Phase Two of Noodles' Master Plan involved the hardest challenge of all - patience. The timing was important. Now that we'd struck at the Pigs, we couldn't hit the Centurions straight away. Four days passed while we watched and waited to see how the Hell Pigs would react. Fortunately for us, they acted like wasps. Once we'd kicked the nest, the results were pretty predictable.
"Wow, look at them go," Angel fingerspelled to me. She had a pair of binoculars pressed to her eyes with the other hand, watching as a group of six Pigs fell on a three-man Centurions patrol.
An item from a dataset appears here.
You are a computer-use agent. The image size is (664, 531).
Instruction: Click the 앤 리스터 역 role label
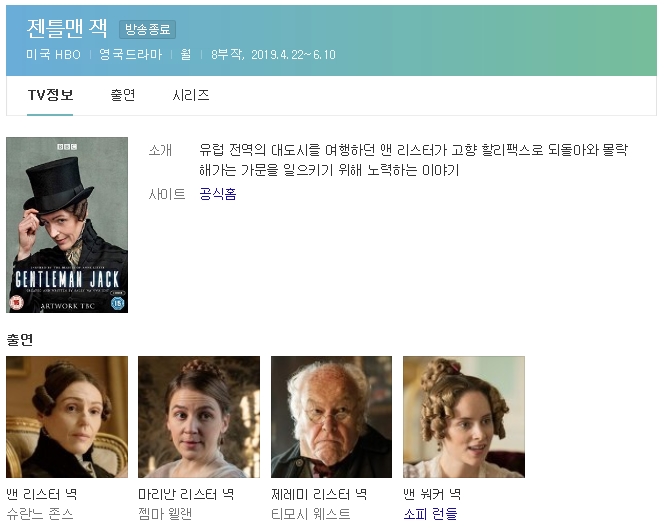[42, 494]
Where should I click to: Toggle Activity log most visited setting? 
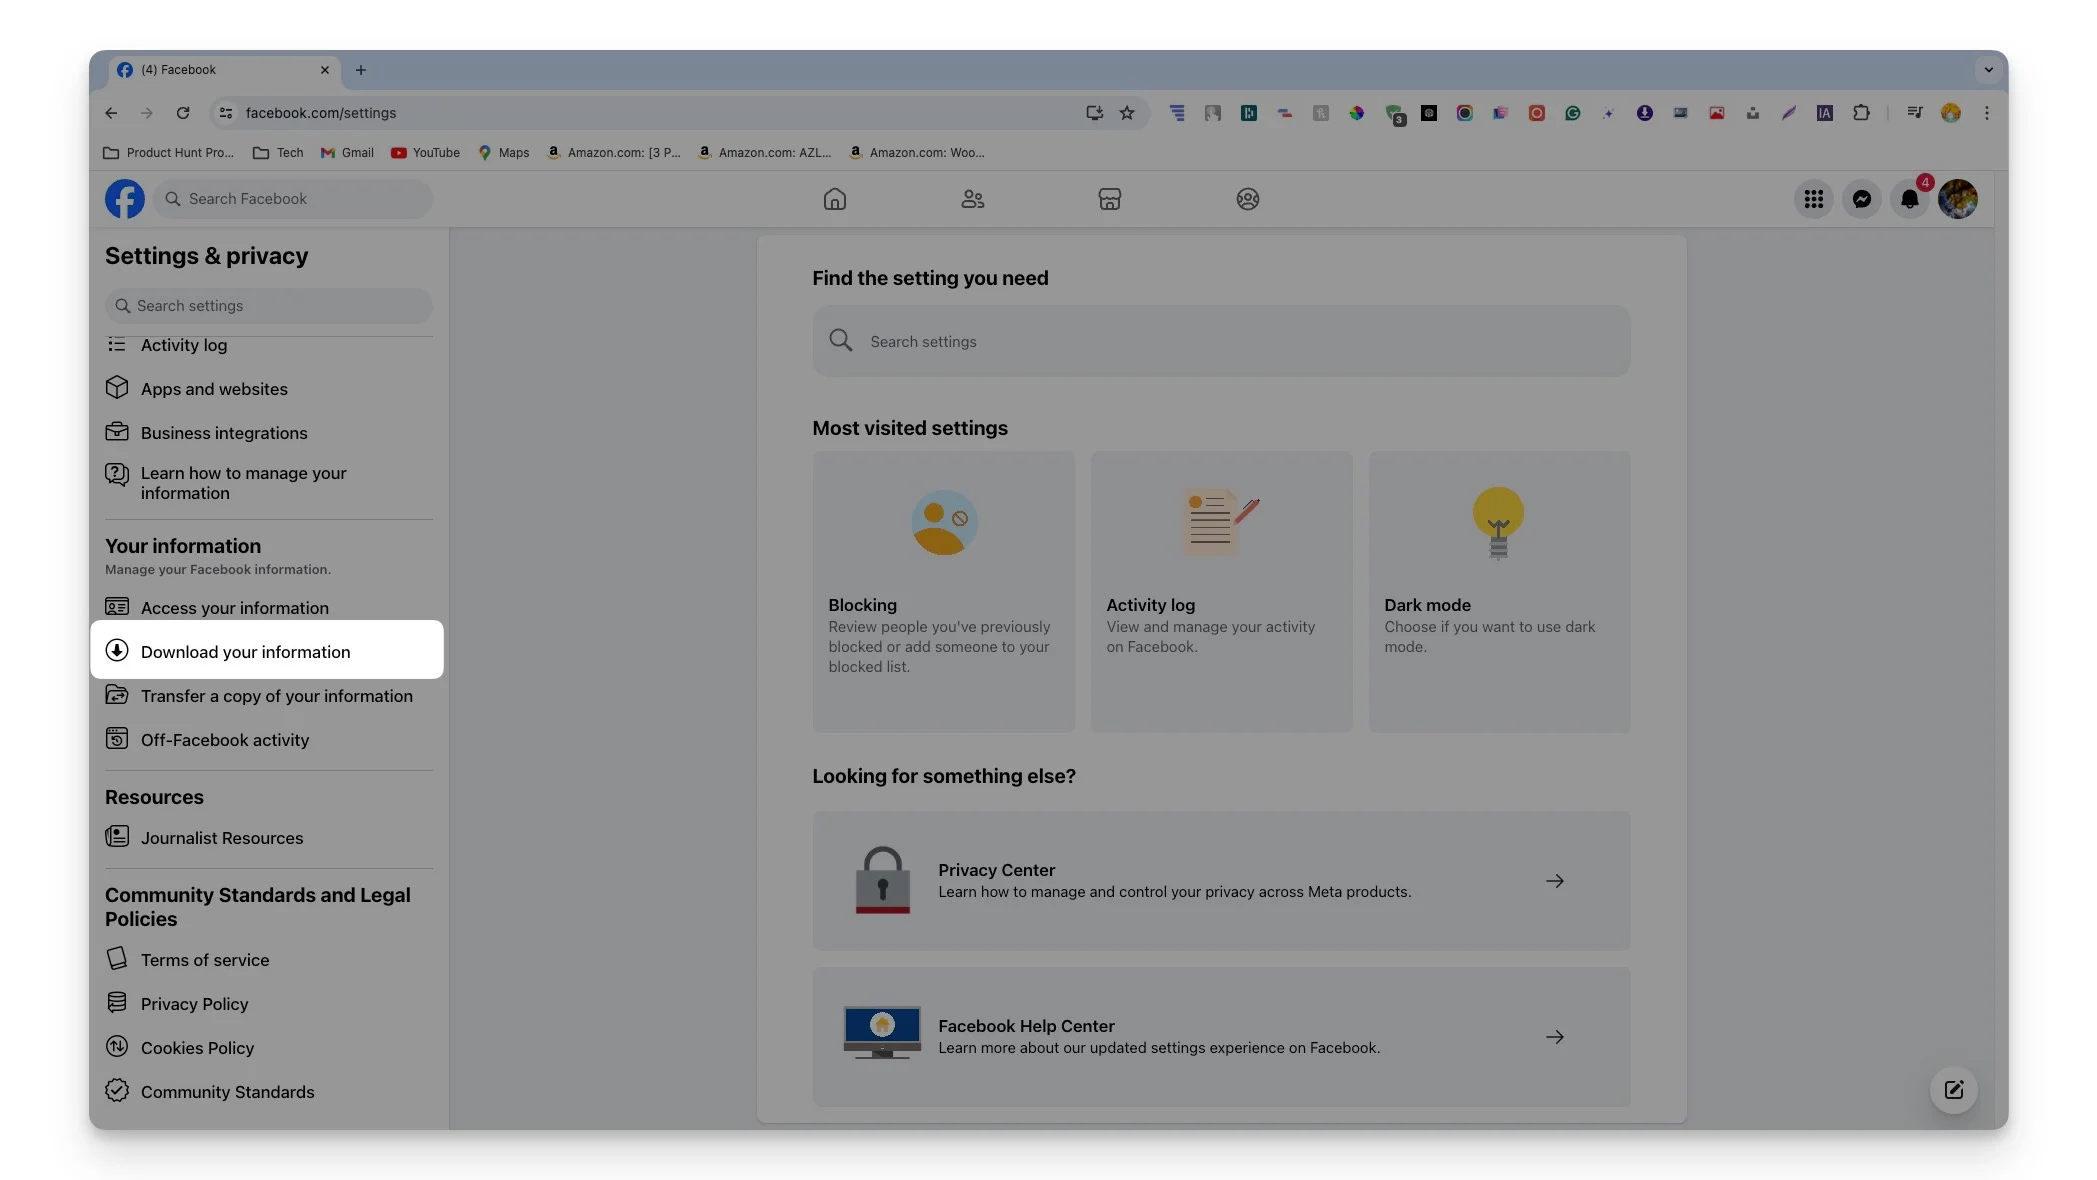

Not just any Pigs: three Hyena Boys, easily recognizable by their hyena-skull helmets. The braves had been silent up to the moment they and their mounts launched out of the trees onto the trail, screeching and giggling. The Centurions were in their own territory, complacent, and on foot. No matter what Merc thought about Centurions discipline, there was no contest. The trio were slaughtered like dogs.
"Gruesome. Still, means that our cunning plan is working." My nose stuck out from the hide just a fraction, enough to catch the scents on the wind and look out through a narrow funnel of leaves and reeds. Angel had built the hide at the edge of the marsh, where it looked like one of many piled Great Heron nests heaped along the shoreline. "Clive Magazine must have ridden into Oil Town to help shore it up. I didn't expect the Hyena Boys to show up and start whacking Centurions."
"Ooohn," Lulu agreed.
"Clive’s ambitious. If he wants to hold his position, he has to look tough. Which absolutely suits our purposes," Angel signed back. "Also, Merc sent some leads on Centurion supply caravans running between Fort Hope and the warfront forts just before you woke up. It's sketchy, because the Centurions are way better at keeping their convoys secret. But if it bears out...?"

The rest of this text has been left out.